Bento XVI aludiu ao seu “encontro com os lugares da salvação”, desde a igreja de Nazaré
à gruta de Belém e ao lugar da crucifixão, perante o sepulcro vazio… “Foi como que
tocar a história de Deus connosco”.
“A fé não é um mito. E história real,
cujas marcas se podemos tocar de perto. Este realismo da fé faz-nos especialmente
bem nas dificuldades do presente. Deus mostrou-se-nos verdadeiramente. Em Jesus Cristo,
Ele fez-se verdadeiramente carne. Como Ressuscitado, Ele permanece verdadeiro Homem,
abre continuamente a Deus a nossa humanidade e garante sempre o facto de que Deus
é um Deus próximo”.
A concluir o seu longo e denso discurso à Cúria Romana,
o Santo Padre fez ainda uma alusão à sua viagem à República Checa, país conhecido
pelo elevado número de pessoas agnósticas ou mesmo ateias.
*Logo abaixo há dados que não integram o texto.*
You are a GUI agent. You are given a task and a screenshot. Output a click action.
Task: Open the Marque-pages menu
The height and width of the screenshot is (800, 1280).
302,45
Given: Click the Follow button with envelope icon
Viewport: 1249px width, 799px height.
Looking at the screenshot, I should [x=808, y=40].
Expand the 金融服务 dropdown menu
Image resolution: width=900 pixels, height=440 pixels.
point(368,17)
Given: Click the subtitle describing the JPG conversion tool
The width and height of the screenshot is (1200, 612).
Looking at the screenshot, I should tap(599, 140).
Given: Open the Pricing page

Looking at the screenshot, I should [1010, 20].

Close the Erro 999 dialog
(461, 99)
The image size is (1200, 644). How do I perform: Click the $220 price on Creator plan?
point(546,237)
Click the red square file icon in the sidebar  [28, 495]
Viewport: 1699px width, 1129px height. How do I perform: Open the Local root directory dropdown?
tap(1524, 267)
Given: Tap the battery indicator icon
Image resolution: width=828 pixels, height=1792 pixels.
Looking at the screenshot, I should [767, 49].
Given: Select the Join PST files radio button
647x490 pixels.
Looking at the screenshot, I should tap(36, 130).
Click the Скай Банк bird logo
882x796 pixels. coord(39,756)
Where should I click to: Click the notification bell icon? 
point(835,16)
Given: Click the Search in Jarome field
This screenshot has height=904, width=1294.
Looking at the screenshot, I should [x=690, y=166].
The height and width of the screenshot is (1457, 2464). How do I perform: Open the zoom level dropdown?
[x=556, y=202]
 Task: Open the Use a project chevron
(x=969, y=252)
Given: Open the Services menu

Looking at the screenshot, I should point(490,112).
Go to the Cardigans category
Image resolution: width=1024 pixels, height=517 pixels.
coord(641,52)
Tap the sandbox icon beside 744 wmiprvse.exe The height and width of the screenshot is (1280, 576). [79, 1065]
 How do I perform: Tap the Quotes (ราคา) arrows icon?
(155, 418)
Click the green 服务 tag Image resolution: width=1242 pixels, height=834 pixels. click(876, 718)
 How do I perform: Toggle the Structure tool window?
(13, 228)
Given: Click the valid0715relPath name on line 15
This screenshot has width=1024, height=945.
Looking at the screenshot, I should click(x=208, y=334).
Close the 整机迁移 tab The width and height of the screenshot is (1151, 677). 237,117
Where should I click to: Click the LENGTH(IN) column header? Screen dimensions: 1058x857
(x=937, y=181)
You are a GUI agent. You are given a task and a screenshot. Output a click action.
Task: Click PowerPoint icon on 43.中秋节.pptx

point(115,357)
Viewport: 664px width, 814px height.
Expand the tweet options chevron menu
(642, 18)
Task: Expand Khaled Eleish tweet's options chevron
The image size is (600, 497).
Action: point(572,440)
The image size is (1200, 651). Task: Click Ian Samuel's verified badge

Bento XVI aproveitou esta
referência para sublinhar que “devemos ter a peito mesmo as pessoas que se declaram
agnósticas ou ateias. “Quando falamos de nova evangelização, estas pessoas podem porventura
assustar-nos, pelo facto de não se quererem considerar objecto de missão e de não
renunciarem à sua liberdade de pensamento e de vontade.” Como primeiro passo da evangelização
– sublinhou o Papa, quase a concluir – há que manter viva a busca de Deus. “Devemos
preocupar-nos em que o homem não ponha de lado a questão sobre Deus como questão essencial
da existência”. Recordando a citação de Isaías feita por Jesus quando expulsa os vendilhões
do Templo – “a minha Casa é casa de oração para todos os povos” – Bento XVI aludiu
ao “pátio dos gentios” destinado, no Templo de Jerusalém, a quem quer que desejasse
rezar ao Deus único. Aquele “espaço de oração para todos” era destinado às “pessoas
que conheciam a Deus, por assim dizer, só de longe” - observou. “Pessoas descontentes
com os seus deuses, ritos e mitos, e que aspiram ao Puro e ao Grande, embora Deus
permaneça para eles o Deus desconhecido”. Todos esses podiam assim rezar ao
Deus desconhecido, estabelecendo assim alguma relação com o Deus verdadeiro, no meio
de vário tipo de obscuridade. E aqui Bento XVI exprimiu um seu parecer, que é ao mesmo
tempo um desejo e uma proposta pastoral:
“Penso que a Igreja deveria também
hoje manter uma espécie de pátio dos gentios onde os homens possam de algum
modo estabelecer uma ligação com Deus, mesmo sem O conhecerem e sem terem conseguido
aceder ao Seu mistério, ao serviço do qual existe a vida interna da Igreja. Ao diálogo
com as religiões deveria acrescentar-se o diálogo com aqueles para os quais a religião
é uma coisa alheia, para os quais Deus é desconhecido e que não quereriam permanecer
simplesmente sem Deus, mas abordá-Lo ao menos como Desconhecido”.